While teaching at Michigan Tech, Sharik served as president of the University Senate and as co-director of the Lake Superior Ecosystem Research Center. During his tenure at Utah State, he headed the Department of Forest Resources and the Department of Environment and Society, both in the College of Natural Resources.
After graduation from Purdue University in 1977, Meadows joined the faculty of the University of Michigan College of Engineering, where he served as professor of physical oceanography for 35 years. During that time, he served as director of the Ocean Engineering Laboratory, director of the Cooperative Institute for Limnology and Ecosystems Research (NOAA, Joint Institute), director of the Marine Hydrodynamics Laboratories and founding academic director of the M-STEM Academy.
Meadows joined Michigan Tech in June of 2012, to help establish the new Great Lakes Research Center. His primary goal is to blend scientific understanding and technological advancements into environmentally sound engineering solutions for the marine environment, through teaching, research and service.
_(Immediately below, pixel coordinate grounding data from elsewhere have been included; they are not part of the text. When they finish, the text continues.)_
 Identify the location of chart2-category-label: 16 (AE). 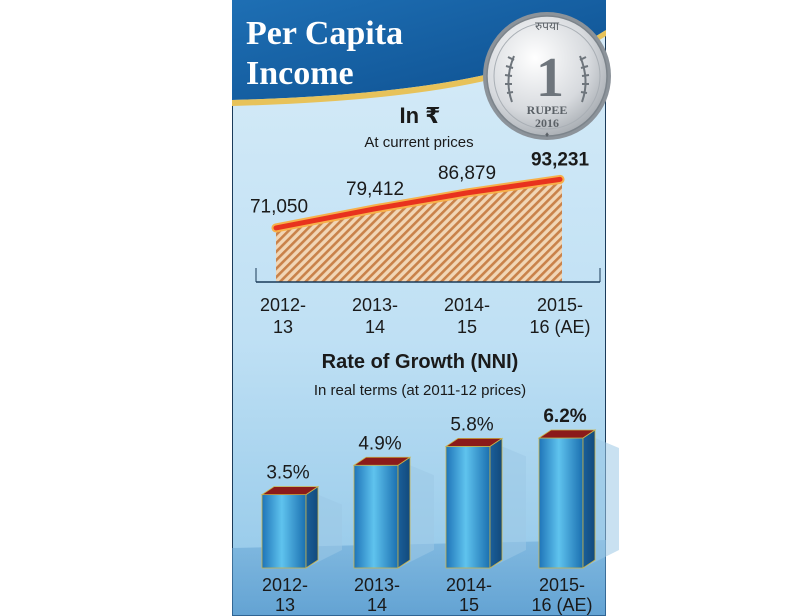
(562, 605). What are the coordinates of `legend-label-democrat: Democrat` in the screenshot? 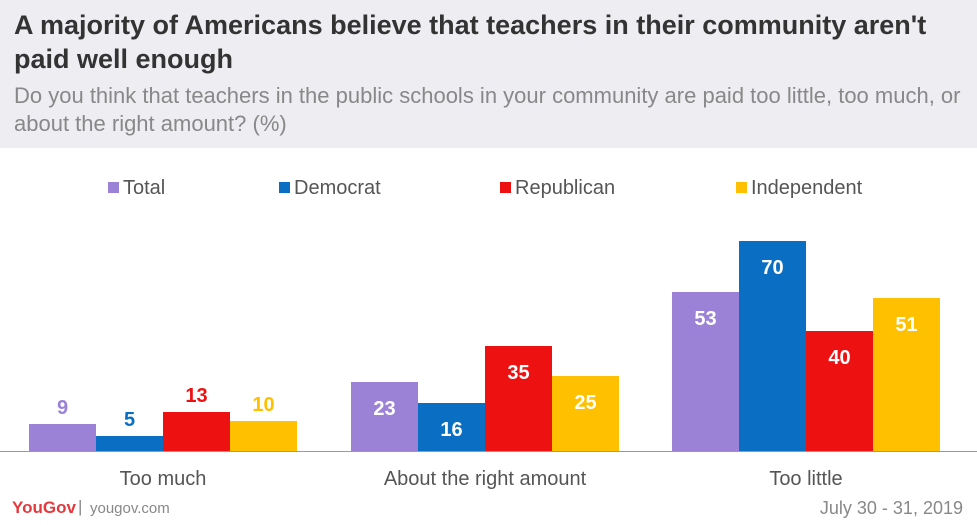 It's located at (338, 188).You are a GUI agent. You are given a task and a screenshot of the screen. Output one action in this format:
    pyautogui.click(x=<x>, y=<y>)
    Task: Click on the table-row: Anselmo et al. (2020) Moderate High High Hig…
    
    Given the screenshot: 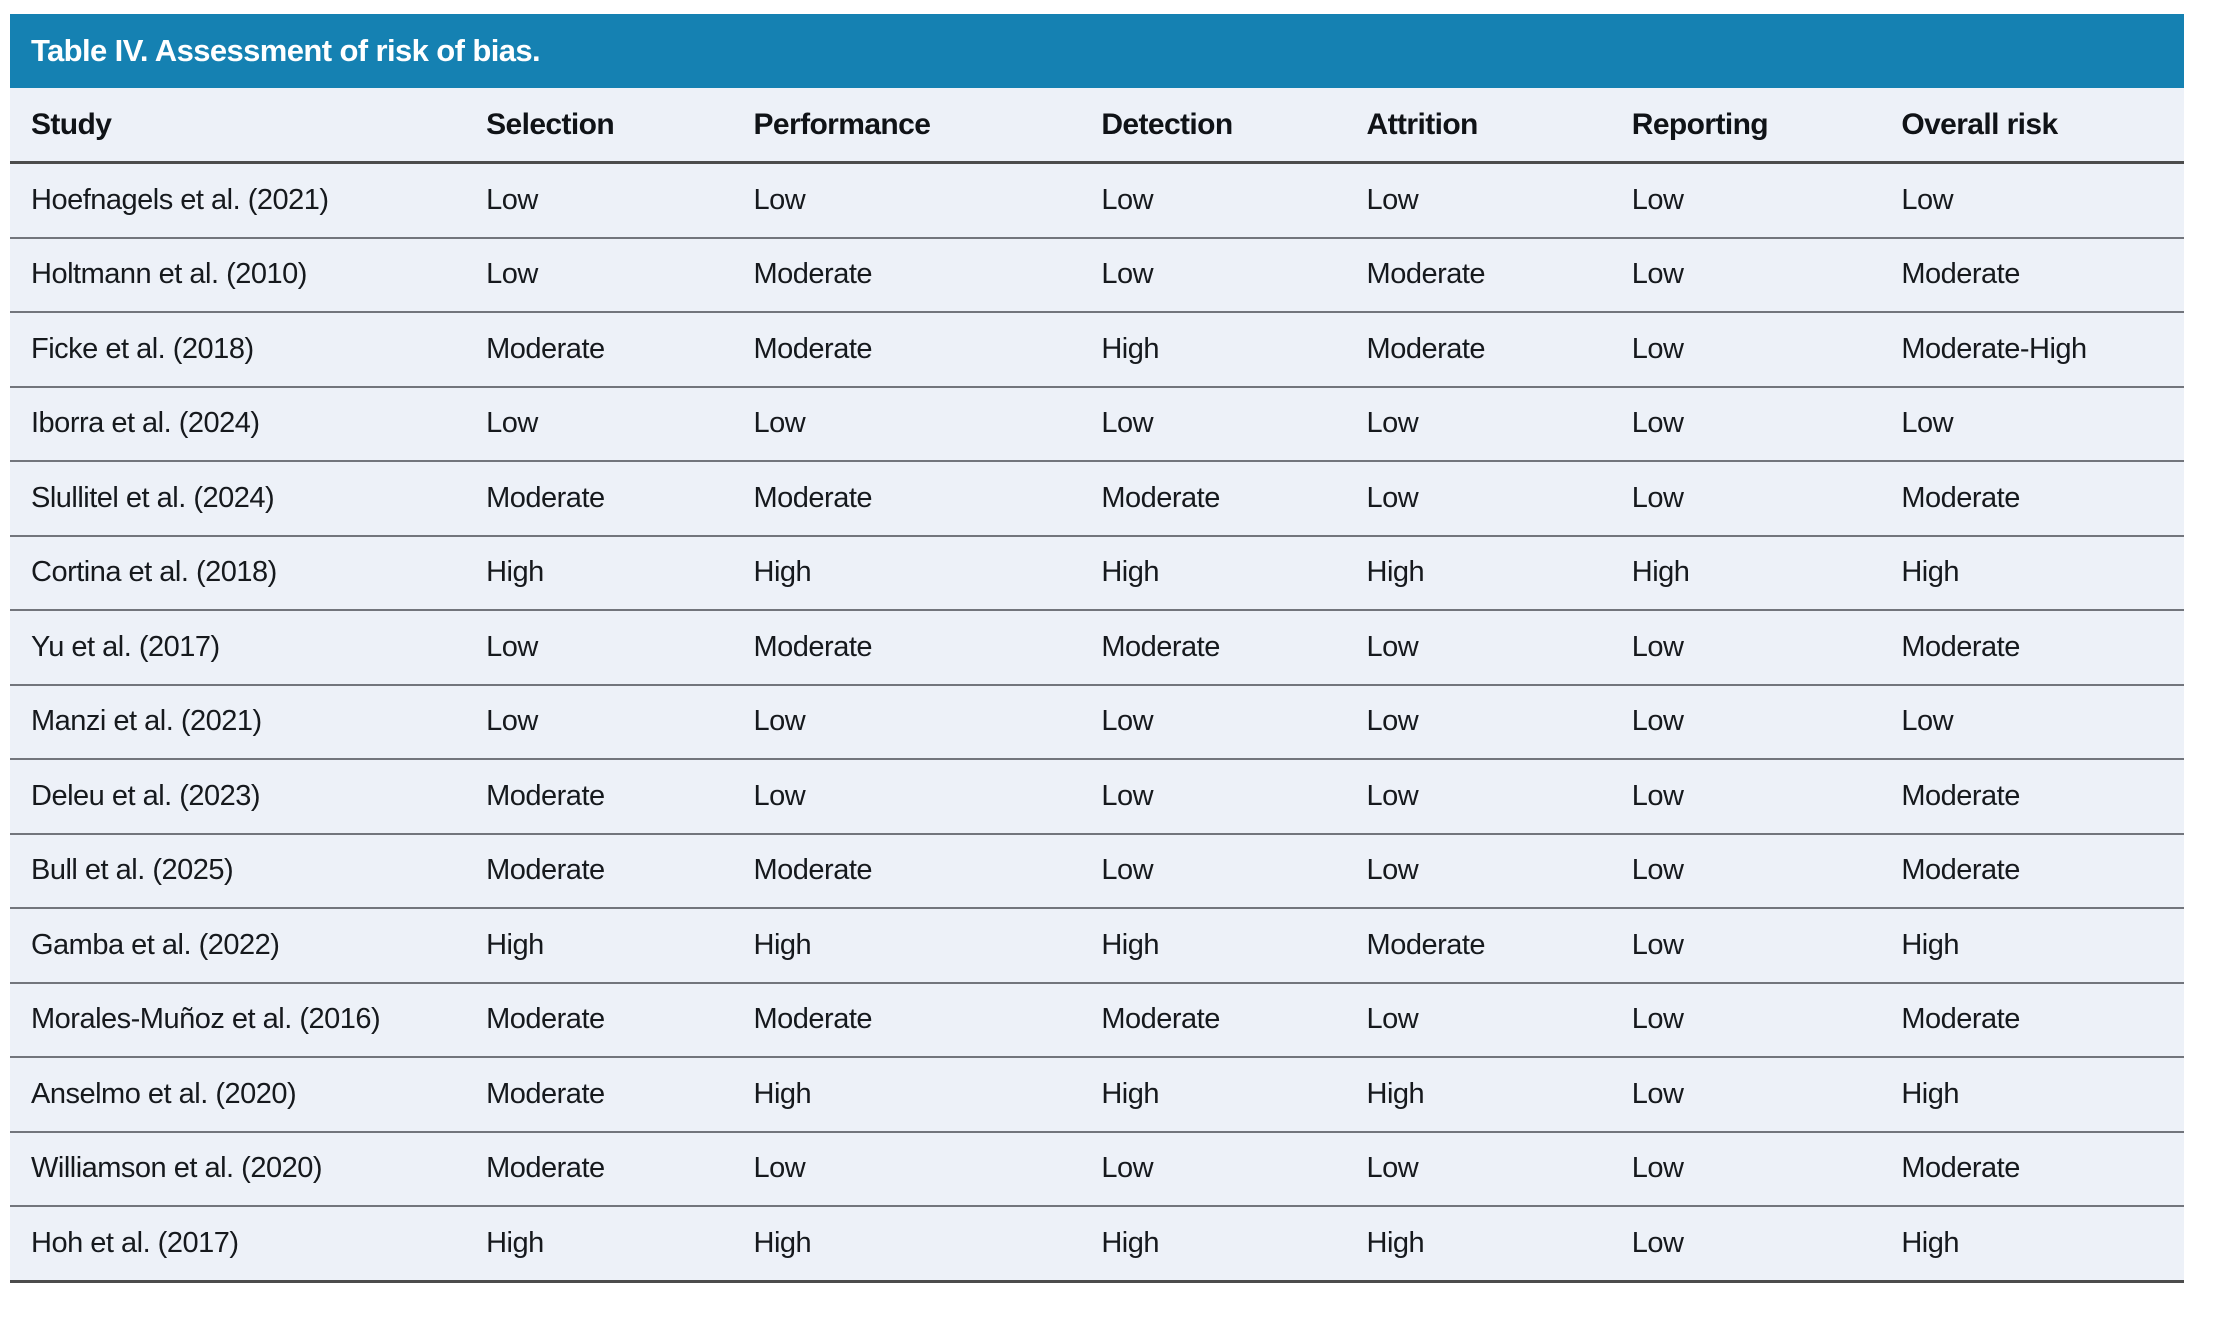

His teaching reaches beyond the University to less formal settings and includes five nationally televised documentaries for the History and Discovery Channels. His primary research interests are in geophysical fluid dynamics with emphasis on environmental forecasting and full-scale Great Lakes and coastal ocean experimental hydrodynamics. He has influenced policy and explored societal impacts of environmental forecasting for coastal management, recreational health and safety, and regional climate change.
Michigan Technological University is a public research university, home to more than 7,000 students from 54 countries. Founded in 1885, the University offers more than 120 undergraduate and graduate degree programs in science and technology, engineering, forestry, business and economics, health professions, humanities, mathematics, and social sciences. Our campus in Michigan’s Upper Peninsula overlooks the Keweenaw Waterway and is just a few miles from Lake Superior.